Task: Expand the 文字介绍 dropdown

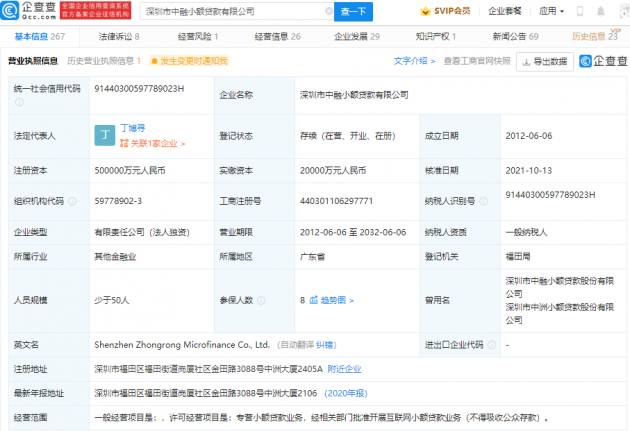Action: pos(414,61)
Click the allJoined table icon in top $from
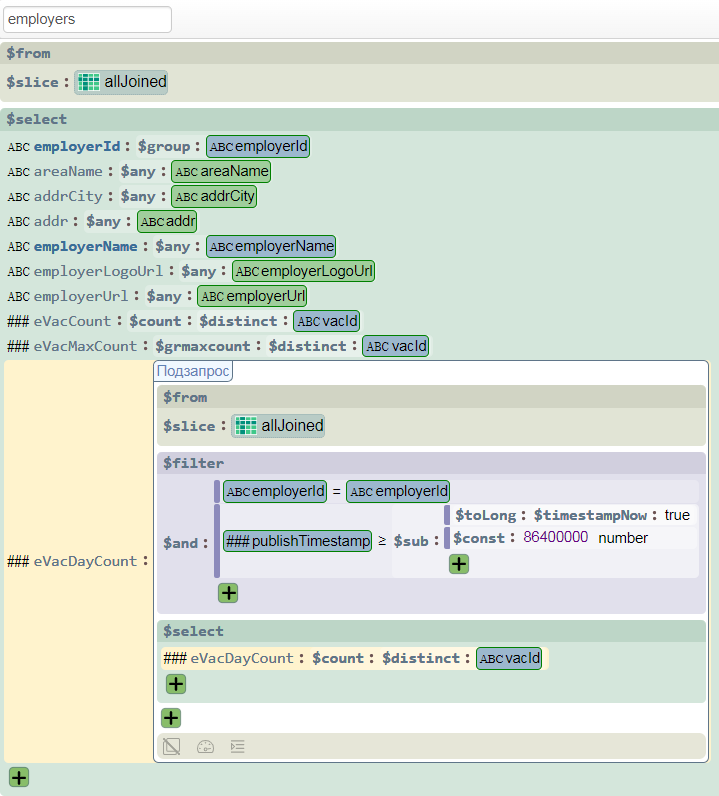719x796 pixels. click(89, 82)
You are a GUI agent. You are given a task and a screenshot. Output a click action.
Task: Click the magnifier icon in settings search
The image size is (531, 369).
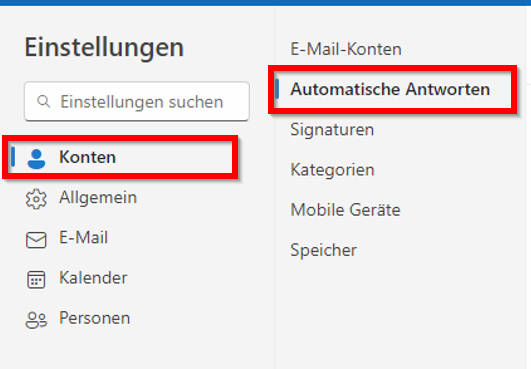(x=44, y=101)
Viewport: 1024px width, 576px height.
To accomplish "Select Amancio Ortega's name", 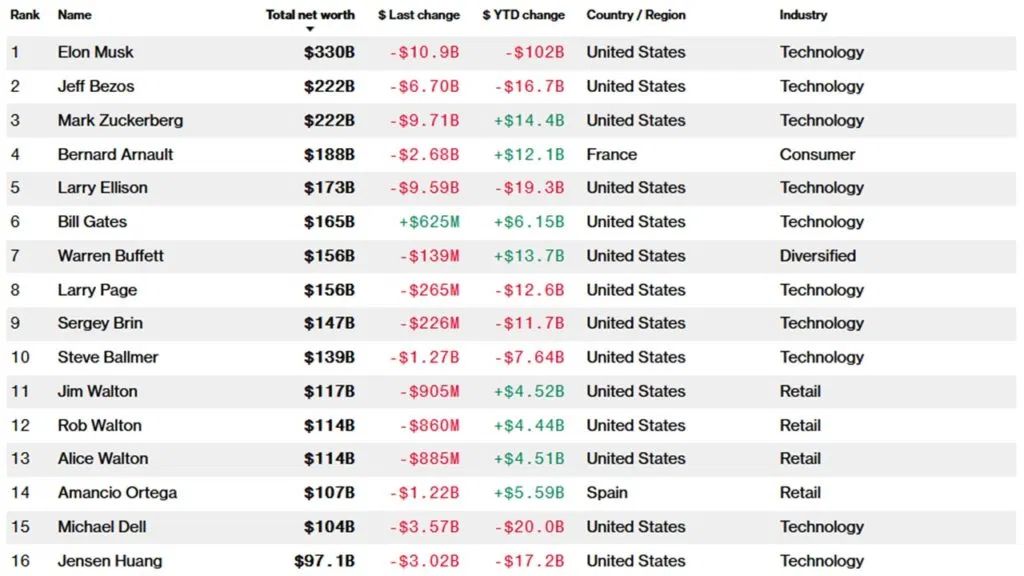I will click(117, 492).
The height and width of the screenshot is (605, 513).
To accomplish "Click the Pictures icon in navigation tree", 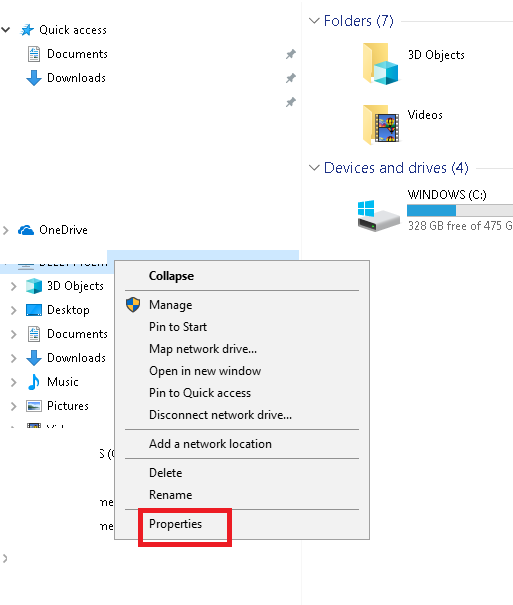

Exercise directions: Copy each line of the listing above that includes the word "width".

Answer for the task:
Viewport: 1024px width, 576px height.
The height and width of the screenshot is (605, 513).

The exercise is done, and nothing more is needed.